Besonders stolz macht mich außerdem eine zu beobachtende Entwicklung der letzten Jahre, dass neben der Teilnahme internationaler Forschungskoryphäen und Nobelpreisträger auch die Zahl unserer Satelliten-Symposien immer beachtlichere Ausmaße annimmt und dabei bis zu agilen Studenten-Konferenzen reicht. Der Ruf des Weltgesundheitsgipfels wird sowohl in die Spitze der Forschung gehört als auch von unseren zukünftigen Führungskräften und Eliten.
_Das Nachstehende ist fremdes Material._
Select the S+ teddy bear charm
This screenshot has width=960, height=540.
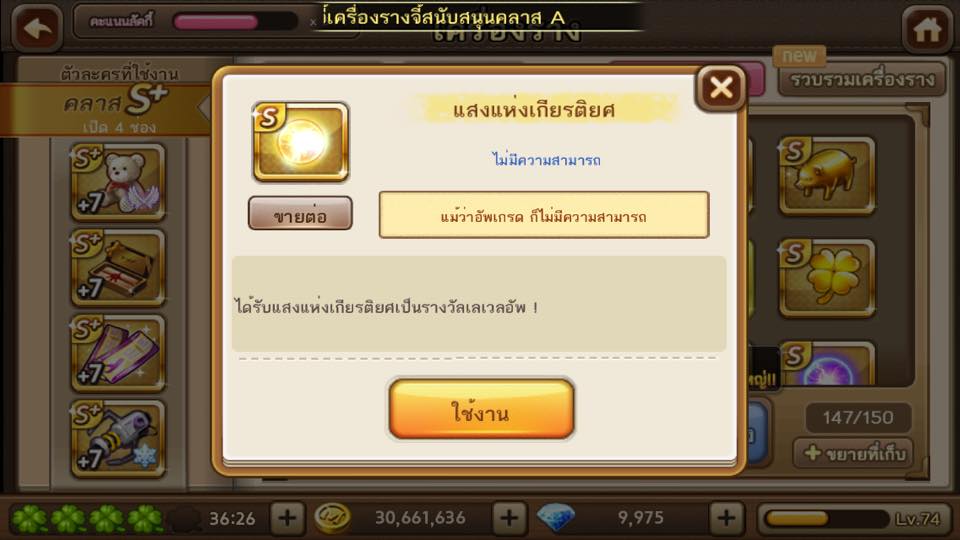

So ergibt sich eine wunderbare Teilnehmerkonstellation.

Die Weltgesundheit liegt vier Tage in Berlin auf Intensivstation – und was passiert danach?

Ganten: Nach dem World Health Summit 2012 steht für uns schon die Planung für 2013 an, während gleichzeitig die gerade erzielten Ergebnisse ihre Wirkung entfalten. Wir sehen uns dabei nicht als Entscheider, wir bestimmen keine nationale oder internationale Gesundheitspolitik. Wir versuchen aber auf dem Gesundheitsgipfel guten Ideen ein Forum zu geben und neue Verbindungen zu erstellen, die anschießend außerhalb unseres eigenen Aktionsrahmens weiterleben. Das funktioniert in der Realität ziemlich gut: Namhafte Sprecher melden sich auf dem Summit zu Wort, entwickeln Vorschläge, machen auf Missstände aufmerksam, und werden dank der Medien über das örtliche Publikum hinaus gehört. Jeder Teilnehmer nimmt die Ergebnisse der Gespräche und Diskussionen außerdem mit in sein Land. Mit den Nationalakademien werden Stellungnahmen verfasst und an die nationale Regierungen und internationale Organisationen wie die Vereinten Nationen und die Weltgesundheitsorganisation weitergegeben. Es besteht also ein großer und wahrnehmbarer Aktionsradius.
Viele der Themen und Ergebnisse der Veranstaltung sind diesen Weg schon gegangen. Eines hat sich immer wieder bestätigt: Nichts ist wirksamer als eine gute Idee zur richtigen Zeit. Genau das ist eine der Stärken des World Health Summit. Der Erfolg zeigt uns, dass wir auf dem richtigen Weg sind.